La vengeance et la lumière des diamants
Nourri depuis son adolescence au bon lait du film noir classique qu’il a découvert avec Le faucon maltais, Arthur Harari est manifestement un cinéphile. En observant la séquence d’ouverture de son film, on songe ainsi au fameux Psychose de Hitchcock et à l’oeil dans la bonde de la douche… Mais la séquence n’est pas qu’un clin d’oeil -loin s’en faut- à sir Alfred. Enigmatique et inquiétante, elle plante en effet le décor d’une histoire d’aveuglement, l’histoire d’un homme qui ne voit sans doute pas les choses comme elles sont mais de manière déformée. La toute première image de Diamant noir est un très gros plan sur un oeil fermé et agité comme lorsqu’on rêve. Trois ou quatre images plus tard, cet oeil se brouillera de sueur ou de larme. La vision brouillée sera responsable d’un drame affreux. Nous sommes dans l’atelier de taille d’un diamantaire et un jeune homme va perdre, dans des jets de sang, sa main dans l’outil de taille…
Pier Ulmann est le fils de Victor, cet homme à la main coupée… Mais il n’a jamais connu son père et lorsqu’il le retrouve, c’est un corps sur un brancard à la morgue. Soudain, son histoire familiale revient en force dans l’existence de Pier. Il découvre la longue déchéance de son père. Bête noire d’une riche famille de diamantaires implantée à Anvers, Victor lègue, en tout et pour tout, à son fils l’histoire de son bannissement par les Ulmann et une soif amère de vengeance. Mais si, comme la vision de l’oeil qui ouvre le film, la perception de Pier était, elle aussi, brouillée? Et si le récit de Victor était un souvenir dérangeant et irréel que Pier a voulu prendre pour la vérité?

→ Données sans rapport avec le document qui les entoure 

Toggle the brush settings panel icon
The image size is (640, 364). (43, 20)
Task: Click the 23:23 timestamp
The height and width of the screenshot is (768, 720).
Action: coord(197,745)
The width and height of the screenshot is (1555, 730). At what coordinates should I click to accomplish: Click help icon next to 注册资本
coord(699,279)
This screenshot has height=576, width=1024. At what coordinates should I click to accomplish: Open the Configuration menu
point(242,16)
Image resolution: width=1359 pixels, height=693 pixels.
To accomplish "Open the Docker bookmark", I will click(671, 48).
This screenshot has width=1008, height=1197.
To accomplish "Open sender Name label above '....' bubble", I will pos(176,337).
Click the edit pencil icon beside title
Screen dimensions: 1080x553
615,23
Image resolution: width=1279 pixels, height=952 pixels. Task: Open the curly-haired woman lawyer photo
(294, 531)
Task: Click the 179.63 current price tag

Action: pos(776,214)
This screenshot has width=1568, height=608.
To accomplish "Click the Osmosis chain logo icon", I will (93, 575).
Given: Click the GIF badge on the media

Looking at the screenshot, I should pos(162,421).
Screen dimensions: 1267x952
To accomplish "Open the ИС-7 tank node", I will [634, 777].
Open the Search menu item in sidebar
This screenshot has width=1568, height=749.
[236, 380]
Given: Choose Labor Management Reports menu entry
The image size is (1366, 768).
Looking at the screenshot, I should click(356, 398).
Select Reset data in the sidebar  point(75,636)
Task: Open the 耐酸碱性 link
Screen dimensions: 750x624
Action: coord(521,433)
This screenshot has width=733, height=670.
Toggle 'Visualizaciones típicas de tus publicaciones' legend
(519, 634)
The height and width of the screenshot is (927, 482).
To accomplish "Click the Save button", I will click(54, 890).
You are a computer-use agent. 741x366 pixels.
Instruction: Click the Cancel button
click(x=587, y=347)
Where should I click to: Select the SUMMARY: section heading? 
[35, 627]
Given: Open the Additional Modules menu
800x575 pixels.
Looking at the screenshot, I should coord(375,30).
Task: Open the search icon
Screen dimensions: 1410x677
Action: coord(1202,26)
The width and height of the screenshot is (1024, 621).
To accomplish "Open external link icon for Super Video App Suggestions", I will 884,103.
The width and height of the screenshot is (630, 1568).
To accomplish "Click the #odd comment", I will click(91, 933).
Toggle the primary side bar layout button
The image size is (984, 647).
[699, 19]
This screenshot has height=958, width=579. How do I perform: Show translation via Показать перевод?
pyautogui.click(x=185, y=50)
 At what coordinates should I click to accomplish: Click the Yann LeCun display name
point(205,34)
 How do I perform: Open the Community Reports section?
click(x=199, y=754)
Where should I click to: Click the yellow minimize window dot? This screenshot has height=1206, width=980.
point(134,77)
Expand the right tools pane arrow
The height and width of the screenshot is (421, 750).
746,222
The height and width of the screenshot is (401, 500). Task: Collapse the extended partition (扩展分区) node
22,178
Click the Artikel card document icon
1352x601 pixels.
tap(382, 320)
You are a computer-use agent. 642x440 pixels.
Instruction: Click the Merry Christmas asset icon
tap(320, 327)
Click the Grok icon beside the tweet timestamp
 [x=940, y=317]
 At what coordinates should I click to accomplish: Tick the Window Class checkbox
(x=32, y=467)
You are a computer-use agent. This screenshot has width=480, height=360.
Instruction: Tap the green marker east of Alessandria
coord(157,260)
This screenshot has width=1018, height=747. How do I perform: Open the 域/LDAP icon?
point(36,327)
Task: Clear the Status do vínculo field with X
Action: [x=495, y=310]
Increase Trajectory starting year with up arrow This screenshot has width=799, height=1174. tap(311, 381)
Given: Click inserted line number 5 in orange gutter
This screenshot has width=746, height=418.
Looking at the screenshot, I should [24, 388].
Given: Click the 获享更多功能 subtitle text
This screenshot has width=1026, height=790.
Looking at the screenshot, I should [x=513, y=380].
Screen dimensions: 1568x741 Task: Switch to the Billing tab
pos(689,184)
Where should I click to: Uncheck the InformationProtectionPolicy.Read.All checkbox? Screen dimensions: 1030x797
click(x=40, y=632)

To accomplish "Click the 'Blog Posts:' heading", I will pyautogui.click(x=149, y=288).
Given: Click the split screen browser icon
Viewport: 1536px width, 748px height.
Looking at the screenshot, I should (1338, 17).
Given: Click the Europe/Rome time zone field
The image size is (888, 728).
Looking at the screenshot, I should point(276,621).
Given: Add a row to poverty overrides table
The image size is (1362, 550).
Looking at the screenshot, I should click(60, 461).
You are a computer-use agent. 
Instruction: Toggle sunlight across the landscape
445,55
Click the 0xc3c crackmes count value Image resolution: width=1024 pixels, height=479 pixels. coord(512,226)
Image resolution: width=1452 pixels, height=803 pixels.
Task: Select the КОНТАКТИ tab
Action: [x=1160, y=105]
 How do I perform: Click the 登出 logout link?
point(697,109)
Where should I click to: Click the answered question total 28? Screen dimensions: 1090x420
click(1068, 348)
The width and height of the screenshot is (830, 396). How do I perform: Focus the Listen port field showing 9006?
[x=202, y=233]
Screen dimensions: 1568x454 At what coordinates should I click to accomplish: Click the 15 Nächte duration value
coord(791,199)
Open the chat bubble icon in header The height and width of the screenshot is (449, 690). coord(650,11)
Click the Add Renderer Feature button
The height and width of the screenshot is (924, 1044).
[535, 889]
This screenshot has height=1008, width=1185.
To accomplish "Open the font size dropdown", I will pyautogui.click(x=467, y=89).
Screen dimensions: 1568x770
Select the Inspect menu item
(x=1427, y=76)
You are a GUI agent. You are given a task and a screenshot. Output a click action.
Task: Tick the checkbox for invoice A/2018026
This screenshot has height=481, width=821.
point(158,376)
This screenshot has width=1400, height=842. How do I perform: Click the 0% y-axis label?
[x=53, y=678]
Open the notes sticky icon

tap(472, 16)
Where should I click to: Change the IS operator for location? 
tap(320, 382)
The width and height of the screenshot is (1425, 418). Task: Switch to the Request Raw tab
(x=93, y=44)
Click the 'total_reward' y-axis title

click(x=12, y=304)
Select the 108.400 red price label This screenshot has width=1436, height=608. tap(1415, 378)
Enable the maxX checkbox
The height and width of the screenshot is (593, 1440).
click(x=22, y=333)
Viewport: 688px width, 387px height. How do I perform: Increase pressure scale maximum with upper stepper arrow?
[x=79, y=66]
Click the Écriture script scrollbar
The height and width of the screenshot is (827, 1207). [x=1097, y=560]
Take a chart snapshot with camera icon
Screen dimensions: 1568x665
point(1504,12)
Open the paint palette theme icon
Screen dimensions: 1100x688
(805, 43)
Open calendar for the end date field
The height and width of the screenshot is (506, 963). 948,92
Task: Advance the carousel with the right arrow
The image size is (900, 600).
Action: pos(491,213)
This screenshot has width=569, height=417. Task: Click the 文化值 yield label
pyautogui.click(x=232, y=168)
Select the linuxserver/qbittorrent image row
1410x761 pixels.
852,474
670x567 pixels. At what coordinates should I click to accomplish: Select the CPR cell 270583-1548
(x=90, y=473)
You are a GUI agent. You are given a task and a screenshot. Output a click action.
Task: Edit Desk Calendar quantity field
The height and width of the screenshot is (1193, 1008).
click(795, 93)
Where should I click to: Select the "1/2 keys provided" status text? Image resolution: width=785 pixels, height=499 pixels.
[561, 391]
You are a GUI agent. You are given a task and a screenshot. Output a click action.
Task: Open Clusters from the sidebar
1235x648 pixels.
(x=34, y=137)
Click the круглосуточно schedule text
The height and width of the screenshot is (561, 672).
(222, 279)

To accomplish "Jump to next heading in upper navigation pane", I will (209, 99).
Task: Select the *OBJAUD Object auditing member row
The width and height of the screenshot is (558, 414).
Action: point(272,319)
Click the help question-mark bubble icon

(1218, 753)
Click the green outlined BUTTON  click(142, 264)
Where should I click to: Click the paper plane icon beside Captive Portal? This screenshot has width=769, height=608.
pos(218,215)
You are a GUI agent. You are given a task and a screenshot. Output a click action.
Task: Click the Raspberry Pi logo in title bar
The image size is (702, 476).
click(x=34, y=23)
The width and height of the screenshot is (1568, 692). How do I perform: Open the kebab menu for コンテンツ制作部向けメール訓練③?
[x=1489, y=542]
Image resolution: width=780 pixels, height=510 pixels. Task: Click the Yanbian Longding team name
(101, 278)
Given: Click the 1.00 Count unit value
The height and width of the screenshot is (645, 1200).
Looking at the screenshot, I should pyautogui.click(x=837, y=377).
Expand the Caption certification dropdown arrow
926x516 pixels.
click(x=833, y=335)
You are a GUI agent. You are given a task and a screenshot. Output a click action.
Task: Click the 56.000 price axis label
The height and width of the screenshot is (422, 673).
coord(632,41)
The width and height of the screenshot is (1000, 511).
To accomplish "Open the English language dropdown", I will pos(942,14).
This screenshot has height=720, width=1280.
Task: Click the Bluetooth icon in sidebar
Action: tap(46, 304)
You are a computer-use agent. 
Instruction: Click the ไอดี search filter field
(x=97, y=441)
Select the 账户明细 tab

Occupé à Paris à de petits boulots et à de menus larcins commis pour le compte de Rachid, son « père de remplacement », Pier reçoit la visite de son cousin Gabi Ulmann qui lui propose de le rejoindre à Anvers pour diriger des travaux de transformation au siège de leur société. Une occasion à saisir pour Pier de se rapprocher de cette famille à laquelle il voue une haine sourde mais intense. La consigne que lui donne Rachid est lapidaire: « Tu vas là-bas pour voir, et pour prendre ».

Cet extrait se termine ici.